● Request: Transcribe each of the entries below word for word, omitting the pictures from your reproduction.

Start Dataset extract

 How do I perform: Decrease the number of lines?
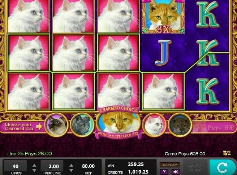click(34, 170)
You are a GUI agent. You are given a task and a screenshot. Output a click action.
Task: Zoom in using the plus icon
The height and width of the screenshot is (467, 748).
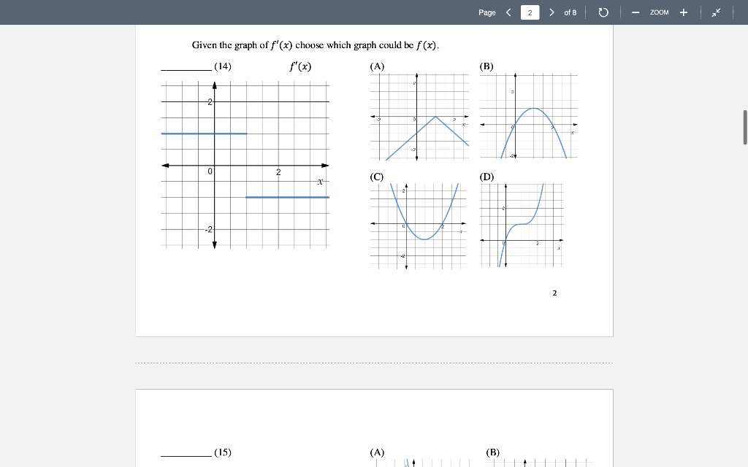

End Dataset extract

● Expected answer:
 How do I perform: Decrease the number of lines?
click(34, 170)
You are a GUI agent. You are given a task and a screenshot. Output a click action.
Task: Zoom in using the plus icon
The height and width of the screenshot is (467, 748).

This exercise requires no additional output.